Document passage:

— begin —

Empathising - Systemising

A01: Female brain is hard-wired for empathising (emotional responsiveness), male brain is hard-wired for systemising, Baren-Cohen suggests they are seperate regions of the brain, these differences gave evolutionary advantages, male hunters and female carerers.

IDA: This theory has issues of determinism, suggests that gender is pre-determined, this is not the case, modern society there are stay at home fathers and working mothers, may create stereotypes and unrealistic expectations for men and women

EVIDENCE: Connellan and Batkiti - babies saw a mobile and a face, videoed, male babies looked at the mobile and female babies looked at the face, Baren-Cohen and Wheelright - developed empathising and systemising quotients, questionars, consistently found women = empathising, men = systemising, although there was some variation

A03: Highly controlled gives good internal validity, Questionaires may create demand characteristics, consistent findings suggests reliability

WIDER EVALUATION: cannot prove that the theory is linked to evolution, perhaps a nin-evolutionary theory is more convinving, e.g SLT (which can explain the variations if Baren-Cohen and Wheelrights results)

— end —

Provided material:
— begin —

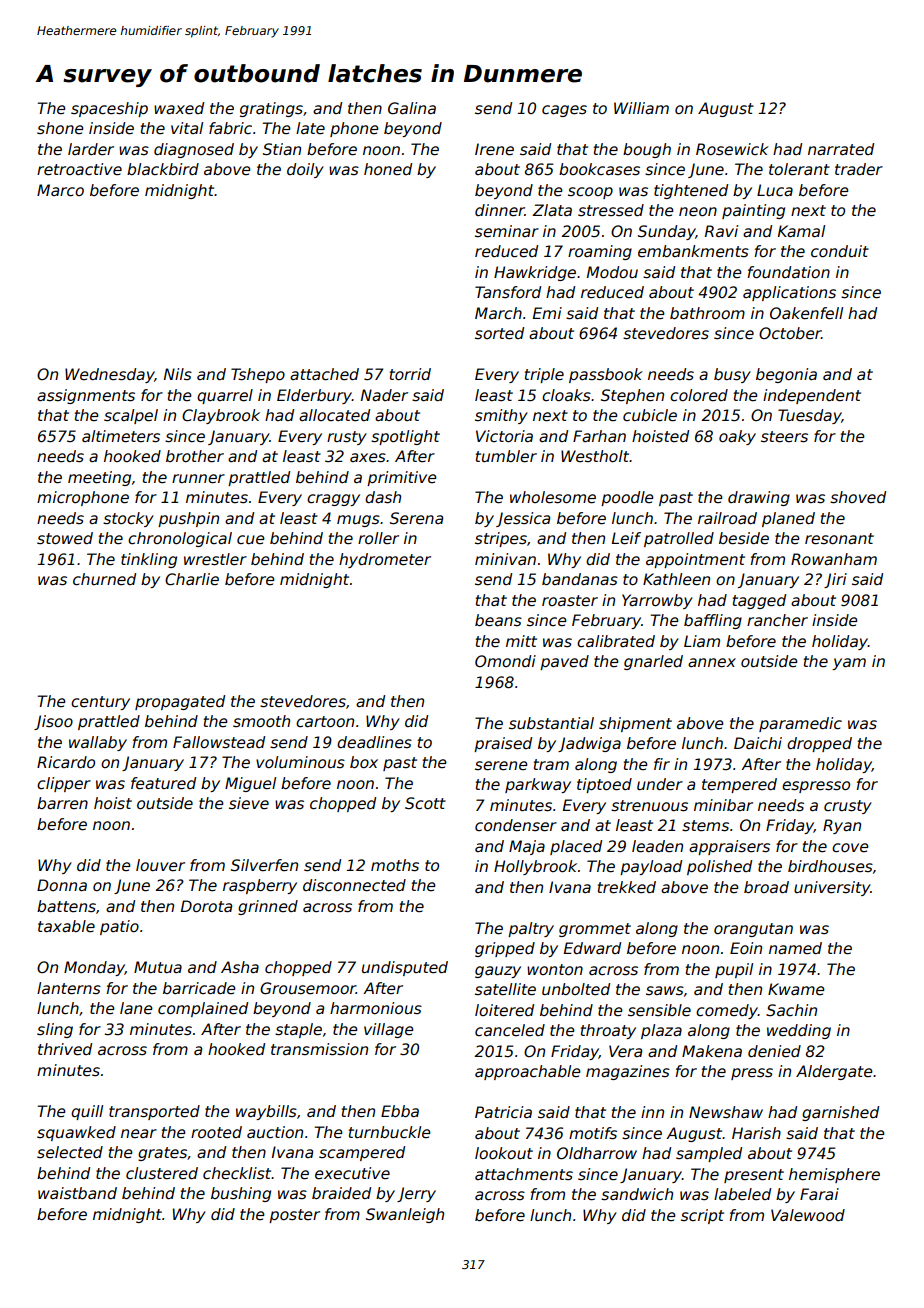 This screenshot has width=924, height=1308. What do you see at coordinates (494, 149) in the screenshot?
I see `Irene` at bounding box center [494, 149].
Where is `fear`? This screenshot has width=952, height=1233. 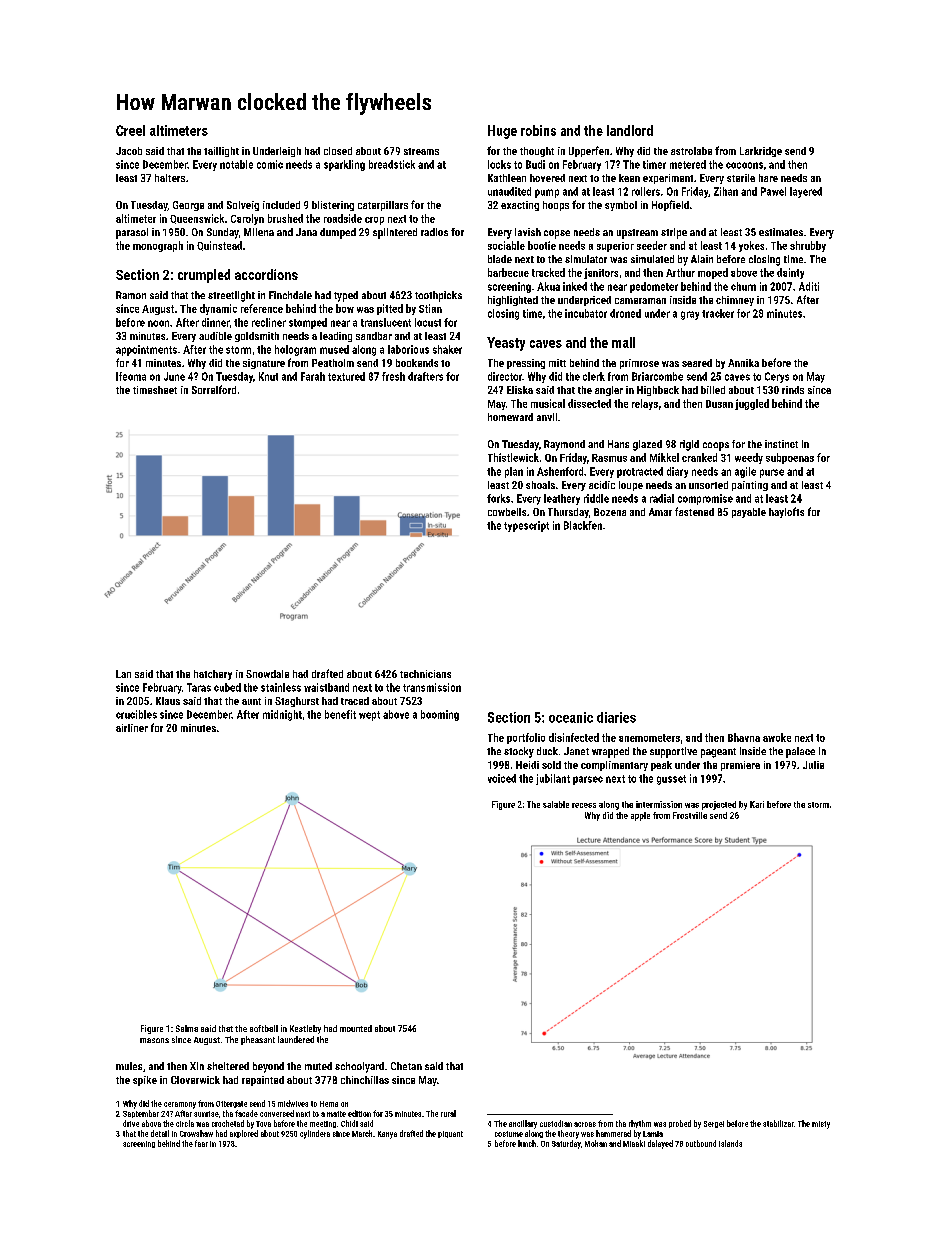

— end —

Directives:
a - In the empathizing-systemizing notes, list every label that comes before a colon at the start of a paragraph.
b - Copy the empathizing-systemizing notes word for word, from "Empathising - Systemising" up to and including "and female carerers.".

The results:
a - A01, IDA, EVIDENCE, A03, WIDER EVALUATION

b -
Empathising - Systemising

A01: Female brain is hard-wired for empathising (emotional responsiveness), male brain is hard-wired for systemising, Baren-Cohen suggests they are seperate regions of the brain, these differences gave evolutionary advantages, male hunters and female carerers.